Credit Controls and Monetary Policy: What U.K. History Teaches
In the United Kingdom between the 1950s and 1980s, macroprudential tools modulated credit creation but were less reliable than conventional monetary policy for controlling inflation.
If post-war British history is a guide, credit controls are less effective than traditional monetary policy in controlling inflation, but they are better suited to influencing bank lending and other variables emerging as financial stability objectives. That's the conclusion of Monetary Versus Macroprudential Policies: Causal Impacts of Interest Rates and Credit Controls in the Era of the U.K. Radcliffe Report (NBER Working Paper 22380), a study which analyzes the Bank of England's experiments with credit controls from the early 1950s to the early 1980s. This period, which the researchers dub the Radcliffe era after Lord Cyril Radcliffe, who chaired the committee whose 1959 recommendations the central bank followed, is relevant today because many central banks are using or weighing the use of such tools.
"If a similar set of macroprudential tools were to operate as it did in the Radcliffe era, it might fairly be said that 'it does exactly what it says on the tin,' " write David Aikman, Oliver Bush, and Alan M. Taylor. Such tools "would more strongly modulate credit creation, and yet would have weaker output and inflation impacts than conventional monetary policy."
There is very little scholarly analysis of credit controls during the Radcliffe era, in contrast to the volumes of research devoted to monetary policy. The researchers used archival data to create a new dataset on credit controls during this period, and made every effort to avoid problems of reverse causality.
They find that monetary and credit policies had distinct effects. In the 1950s, British officials distrusted the efficacy of monetary policy. This view was reflected in the Radcliffe Report, which argued that because other financial assets could easily substitute for money, interest rate changes associated with traditional monetary policy would have limited impact. Officials preferred to complement changes in the policy rate with credit controls, such as credit ceilings, limits on installment loans, and reserve requirements, policies that are not unlike today's macroprudential policy tools.

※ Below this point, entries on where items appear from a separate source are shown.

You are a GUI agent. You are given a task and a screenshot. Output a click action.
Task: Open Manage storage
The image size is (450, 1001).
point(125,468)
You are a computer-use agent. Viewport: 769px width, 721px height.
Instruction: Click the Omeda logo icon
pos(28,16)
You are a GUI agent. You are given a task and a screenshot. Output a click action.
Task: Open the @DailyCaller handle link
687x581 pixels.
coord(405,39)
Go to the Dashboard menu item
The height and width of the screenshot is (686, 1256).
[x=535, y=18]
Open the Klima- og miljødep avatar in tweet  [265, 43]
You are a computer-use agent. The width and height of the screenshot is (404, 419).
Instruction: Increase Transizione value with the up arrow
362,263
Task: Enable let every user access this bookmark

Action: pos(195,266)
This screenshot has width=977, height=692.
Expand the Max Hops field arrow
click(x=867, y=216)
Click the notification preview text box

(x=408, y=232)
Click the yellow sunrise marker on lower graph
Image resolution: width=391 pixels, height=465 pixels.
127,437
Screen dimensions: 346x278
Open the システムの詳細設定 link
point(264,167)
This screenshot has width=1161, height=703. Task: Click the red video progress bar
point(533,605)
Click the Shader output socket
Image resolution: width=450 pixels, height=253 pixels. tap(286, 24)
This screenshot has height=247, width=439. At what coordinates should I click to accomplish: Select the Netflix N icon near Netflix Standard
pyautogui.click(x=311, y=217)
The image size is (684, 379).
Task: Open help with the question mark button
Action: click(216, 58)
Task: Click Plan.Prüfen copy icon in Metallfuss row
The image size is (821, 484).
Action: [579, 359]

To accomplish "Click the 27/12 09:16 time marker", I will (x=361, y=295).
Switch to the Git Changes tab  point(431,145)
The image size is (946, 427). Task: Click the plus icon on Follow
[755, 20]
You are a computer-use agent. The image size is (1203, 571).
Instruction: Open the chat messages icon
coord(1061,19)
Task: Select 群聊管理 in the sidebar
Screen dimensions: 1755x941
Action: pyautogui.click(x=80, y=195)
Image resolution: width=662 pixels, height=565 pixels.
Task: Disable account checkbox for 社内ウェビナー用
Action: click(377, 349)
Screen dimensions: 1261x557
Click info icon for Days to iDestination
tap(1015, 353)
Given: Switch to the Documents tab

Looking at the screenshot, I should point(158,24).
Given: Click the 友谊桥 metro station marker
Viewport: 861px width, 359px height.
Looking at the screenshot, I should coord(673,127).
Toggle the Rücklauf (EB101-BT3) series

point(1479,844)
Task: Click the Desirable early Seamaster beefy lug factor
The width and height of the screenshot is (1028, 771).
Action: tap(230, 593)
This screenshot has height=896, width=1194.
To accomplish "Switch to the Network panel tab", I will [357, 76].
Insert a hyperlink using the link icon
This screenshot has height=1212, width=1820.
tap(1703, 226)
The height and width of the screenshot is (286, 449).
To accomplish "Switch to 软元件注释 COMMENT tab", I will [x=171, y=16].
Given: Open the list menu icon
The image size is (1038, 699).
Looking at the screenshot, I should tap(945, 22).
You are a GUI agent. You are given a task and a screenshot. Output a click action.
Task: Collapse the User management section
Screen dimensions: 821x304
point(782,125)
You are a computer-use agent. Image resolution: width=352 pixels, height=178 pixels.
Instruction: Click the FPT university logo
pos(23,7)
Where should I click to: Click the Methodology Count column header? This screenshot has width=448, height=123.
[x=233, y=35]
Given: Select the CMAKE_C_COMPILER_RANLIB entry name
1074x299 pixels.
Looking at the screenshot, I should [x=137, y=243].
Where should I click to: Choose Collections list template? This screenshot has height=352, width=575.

The researchers' retrospective analysis of the impact of both monetary policy and credit controls yields mixed findings. Monetary policy had a more reliable impact than credit controls on consumer prices. Credit controls, in contrast, had the more significant effect on bank lending.
Both monetary policy and credit controls had important effects on macroeconomic activity during the 1960s and 1970s. The authors estimate that a one percentage point rise in the policy rate resulted in a decline in manufacturing output of 2 percent after two years. Consumer prices were slower to react, staying level for 20 months, then falling by about 3 percent after four years. The trade balance improved by about 0.75 percent after two years. Bank lending, however, did not respond significantly to monetary policy changes.
By contrast, a one standard deviation tightening of credit controls reduced bank lending by around 10 percent after two years and reduced the overall credit-to-GDP ratio. Contractionary monetary policy had the reverse effect, leading the credit-to-GDP ratio to rise as GDP fell more than credit did. This tightening of credit controls was associated with a decline in manufacturing output of around 2 percent after two years. The researchers conclude that credit controls had "strong, predictable, and intuitive effects on lending."